How precisely works shift() in this code. I'm trying to get some True
values in my dataframe and then to extend my selection to the next up and down 4 False
values.
An example of my DataFrame:
df
Out[89]:
TRACK_ID FRAME match
290 1667.0 350.0 False
291 1667.0 352.0 False
292 1667.0 353.0 False
293 1667.0 354.0 False
294 1668.0 348.0 False
295 1668.0 349.0 False
296 1668.0 350.0 False
297 1668.0 351.0 True
298 1668.0 352.0 True
299 1668.0 353.0 True
300 449.0 87.0 False
301 449.0 88.0 False
302 449.0 89.0 False
303 449.0 90.0 False
304 449.0 91.0 False
305 449.0 92.0 False
I'm using this line of code to extract True rows and immediately 4 up and down rows:
df1 = df[df.match | df.match.shift(np.round(-4,0)) | df.match.shift(np.round(4,0))]
However my output is skipping (deleting) the first index up and down (index 296 and 300):
df1
Out[97]:
TRACK_ID FRAME match
293 1667.0 354.0 False
294 1668.0 348.0 False
295 1668.0 349.0 False
297 1668.0 351.0 True
298 1668.0 352.0 True
299 1668.0 353.0 True
301 449.0 88.0 False
302 449.0 89.0 False
303 449.0 90.0 False
I can not figure it out why is this happening, any suggestions welcome!
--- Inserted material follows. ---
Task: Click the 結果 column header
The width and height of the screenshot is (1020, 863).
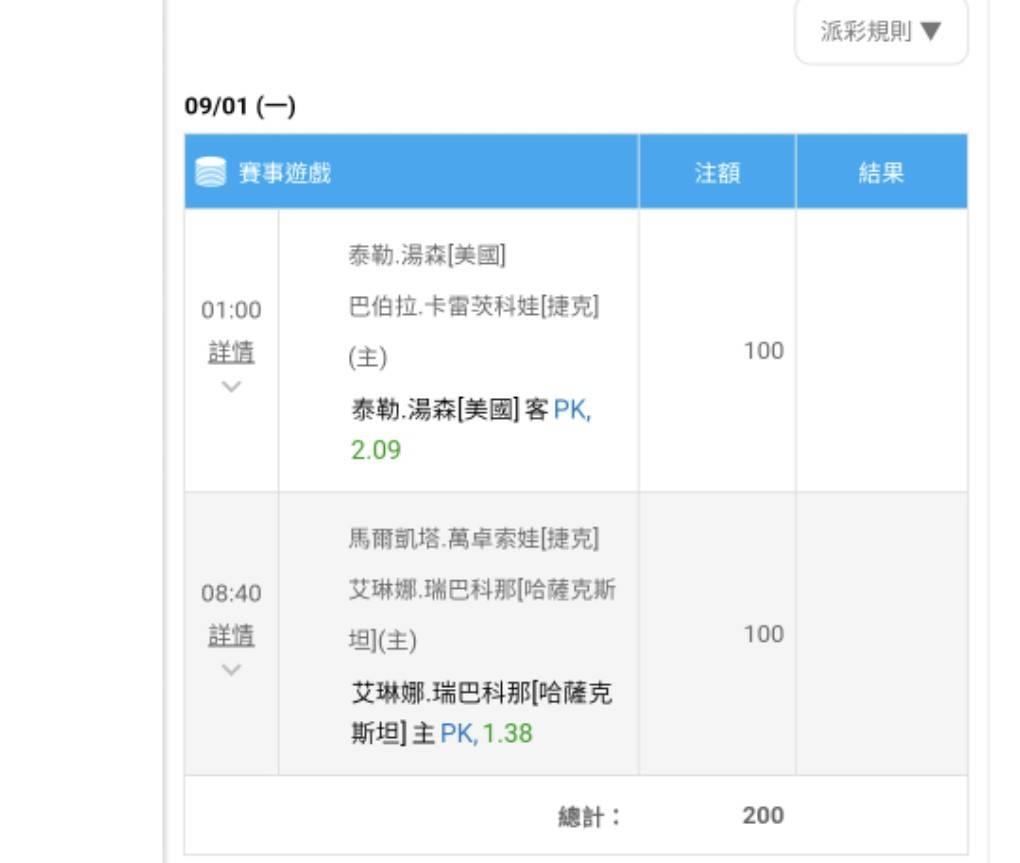Action: (881, 173)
Your condition is a mask that "shifts" values by 4 rows, nothing more.
df.match | df.match.shift(np.round(-4,0)) | df.match.shift(np.round(4,0))
#290 False
#291 False
#292 False
#293 True
#294 True
#295 True
#296 False
#297 True
#298 True
#299 True
#300 False
#301 True
#302 True
#303 True
#304 False
#305 False
You are filtering the dataframe with it, so it is "deleting" the rows where your condition is not true. It sounds like you'd rather mark these rows as false, in which case you don't want to filter, you want to update the dataframe
df['updated_match'] = df.match | df.match.shift(np.round(-4,0)) | df.match.shift(np.round(4,0))
Then df looks like:
TRACK_ID FRAME match updated_match
290 1667.0 350.0 False False
291 1667.0 352.0 False False
292 1667.0 353.0 False False
293 1667.0 354.0 False True
294 1668.0 348.0 False True
295 1668.0 349.0 False True
296 1668.0 350.0 False False
297 1668.0 351.0 True True
298 1668.0 352.0 True True
299 1668.0 353.0 True True
300 449.0 87.0 False False
301 449.0 88.0 False True
302 449.0 89.0 False True
303 449.0 90.0 False True
304 449.0 91.0 False False
305 449.0 92.0 False False
EDIT: Re-read the question and realized your issue.
I think instead of using shift()
, you want a rolling maximum over a 4-row window. Use .rolling()
in both directions (forward and backward).
df1 =
df[df.match |
df['match'].iloc[::-1].rolling(window=4).max().fillna(0).astype(bool) |
df['match'].rolling(window=4).max().fillna(0).astype(bool)
]
Output:
# TRACK_ID FRAME match
#294 1668.0 348.0 False
#295 1668.0 349.0 False
#296 1668.0 350.0 False
#297 1668.0 351.0 True
#298 1668.0 352.0 True
#299 1668.0 353.0 True
#300 449.0 87.0 False
#301 449.0 88.0 False
#302 449.0 89.0 False
This keeps 296 and 300 which you called out.